[Data provided Boundary: Start]

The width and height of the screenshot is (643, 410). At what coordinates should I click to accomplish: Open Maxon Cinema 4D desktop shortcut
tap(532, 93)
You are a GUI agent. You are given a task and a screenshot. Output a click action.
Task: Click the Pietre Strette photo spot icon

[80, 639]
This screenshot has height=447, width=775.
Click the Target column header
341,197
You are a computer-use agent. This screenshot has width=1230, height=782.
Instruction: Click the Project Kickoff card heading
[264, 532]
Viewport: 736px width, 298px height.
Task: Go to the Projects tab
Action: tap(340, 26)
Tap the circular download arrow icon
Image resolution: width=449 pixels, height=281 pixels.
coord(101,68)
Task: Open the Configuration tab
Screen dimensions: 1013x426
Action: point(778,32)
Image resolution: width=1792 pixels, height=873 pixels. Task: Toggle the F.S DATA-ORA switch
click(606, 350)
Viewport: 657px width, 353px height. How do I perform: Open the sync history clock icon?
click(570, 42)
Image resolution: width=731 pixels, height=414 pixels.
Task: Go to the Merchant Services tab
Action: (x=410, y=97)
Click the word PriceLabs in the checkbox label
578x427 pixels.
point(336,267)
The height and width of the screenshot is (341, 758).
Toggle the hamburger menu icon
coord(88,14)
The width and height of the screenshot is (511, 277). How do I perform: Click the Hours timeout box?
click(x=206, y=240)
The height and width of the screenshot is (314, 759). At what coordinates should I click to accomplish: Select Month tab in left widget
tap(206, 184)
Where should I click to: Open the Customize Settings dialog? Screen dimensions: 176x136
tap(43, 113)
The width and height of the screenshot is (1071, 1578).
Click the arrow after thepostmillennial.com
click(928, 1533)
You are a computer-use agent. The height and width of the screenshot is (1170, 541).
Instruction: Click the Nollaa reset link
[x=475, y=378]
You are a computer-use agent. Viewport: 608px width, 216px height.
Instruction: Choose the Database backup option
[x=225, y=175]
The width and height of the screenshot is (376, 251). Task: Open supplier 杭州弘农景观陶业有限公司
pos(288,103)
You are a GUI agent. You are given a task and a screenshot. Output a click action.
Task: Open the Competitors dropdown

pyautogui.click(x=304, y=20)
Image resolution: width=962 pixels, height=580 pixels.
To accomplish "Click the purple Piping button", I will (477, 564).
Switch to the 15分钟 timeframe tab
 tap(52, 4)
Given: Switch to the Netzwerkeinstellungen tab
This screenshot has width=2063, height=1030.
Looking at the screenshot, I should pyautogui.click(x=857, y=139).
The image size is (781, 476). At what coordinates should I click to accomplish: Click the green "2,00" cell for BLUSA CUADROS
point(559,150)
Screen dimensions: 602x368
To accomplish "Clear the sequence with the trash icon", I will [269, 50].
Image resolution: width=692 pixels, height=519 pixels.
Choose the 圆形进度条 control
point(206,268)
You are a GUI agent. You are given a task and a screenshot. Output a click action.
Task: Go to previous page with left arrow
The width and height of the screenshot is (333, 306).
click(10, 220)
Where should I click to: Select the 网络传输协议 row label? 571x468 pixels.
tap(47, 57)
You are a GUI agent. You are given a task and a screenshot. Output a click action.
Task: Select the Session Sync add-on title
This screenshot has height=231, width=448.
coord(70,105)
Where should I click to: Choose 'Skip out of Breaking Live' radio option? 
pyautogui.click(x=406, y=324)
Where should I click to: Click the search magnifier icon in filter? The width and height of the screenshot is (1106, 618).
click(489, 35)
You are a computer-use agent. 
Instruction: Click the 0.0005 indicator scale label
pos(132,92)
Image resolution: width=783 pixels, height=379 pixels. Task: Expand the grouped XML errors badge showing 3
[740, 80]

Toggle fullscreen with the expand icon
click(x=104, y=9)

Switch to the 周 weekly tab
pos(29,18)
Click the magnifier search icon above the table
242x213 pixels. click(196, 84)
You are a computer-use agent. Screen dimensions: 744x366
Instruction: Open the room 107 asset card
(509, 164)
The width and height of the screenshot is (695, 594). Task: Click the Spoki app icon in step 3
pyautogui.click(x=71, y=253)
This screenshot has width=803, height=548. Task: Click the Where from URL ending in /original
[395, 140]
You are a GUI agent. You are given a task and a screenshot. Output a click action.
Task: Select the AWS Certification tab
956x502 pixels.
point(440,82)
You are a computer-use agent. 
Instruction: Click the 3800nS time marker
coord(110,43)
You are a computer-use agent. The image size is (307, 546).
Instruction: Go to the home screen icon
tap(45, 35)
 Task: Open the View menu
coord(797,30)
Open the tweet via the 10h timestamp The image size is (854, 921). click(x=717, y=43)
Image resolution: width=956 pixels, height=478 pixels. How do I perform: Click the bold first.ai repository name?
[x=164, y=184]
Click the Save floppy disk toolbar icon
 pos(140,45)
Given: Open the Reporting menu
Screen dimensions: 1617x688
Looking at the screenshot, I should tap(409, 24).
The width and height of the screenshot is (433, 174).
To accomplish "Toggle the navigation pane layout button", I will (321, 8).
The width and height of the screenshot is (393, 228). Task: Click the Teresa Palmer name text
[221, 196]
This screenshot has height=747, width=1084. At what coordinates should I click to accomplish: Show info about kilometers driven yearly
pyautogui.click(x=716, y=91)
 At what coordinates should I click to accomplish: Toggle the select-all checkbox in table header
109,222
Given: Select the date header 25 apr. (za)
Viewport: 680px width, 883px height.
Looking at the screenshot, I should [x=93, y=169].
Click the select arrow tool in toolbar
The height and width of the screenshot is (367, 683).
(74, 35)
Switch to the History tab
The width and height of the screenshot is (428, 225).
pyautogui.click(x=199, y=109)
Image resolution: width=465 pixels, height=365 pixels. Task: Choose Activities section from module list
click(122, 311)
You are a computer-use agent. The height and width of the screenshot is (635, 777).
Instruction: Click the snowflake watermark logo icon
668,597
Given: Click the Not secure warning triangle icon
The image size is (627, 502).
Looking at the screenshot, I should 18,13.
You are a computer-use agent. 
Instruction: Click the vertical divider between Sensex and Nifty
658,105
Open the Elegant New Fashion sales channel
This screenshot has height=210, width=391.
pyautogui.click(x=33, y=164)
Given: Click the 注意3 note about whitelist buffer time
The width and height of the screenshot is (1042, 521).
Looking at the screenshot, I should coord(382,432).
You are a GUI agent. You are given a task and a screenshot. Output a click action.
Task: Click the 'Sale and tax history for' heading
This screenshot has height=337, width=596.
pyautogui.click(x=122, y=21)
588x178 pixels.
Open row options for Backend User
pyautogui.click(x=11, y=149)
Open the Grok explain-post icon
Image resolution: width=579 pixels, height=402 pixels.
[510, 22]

[Data provided Boundary: End]

(Directions)
For the lines from the one containing "This screenshot has height=337, width=596." through the end of the listing above, output each exactly and leave out the rest.

(Task response)
This screenshot has height=337, width=596.
pyautogui.click(x=122, y=21)
588x178 pixels.
Open row options for Backend User
pyautogui.click(x=11, y=149)
Open the Grok explain-post icon
Image resolution: width=579 pixels, height=402 pixels.
[510, 22]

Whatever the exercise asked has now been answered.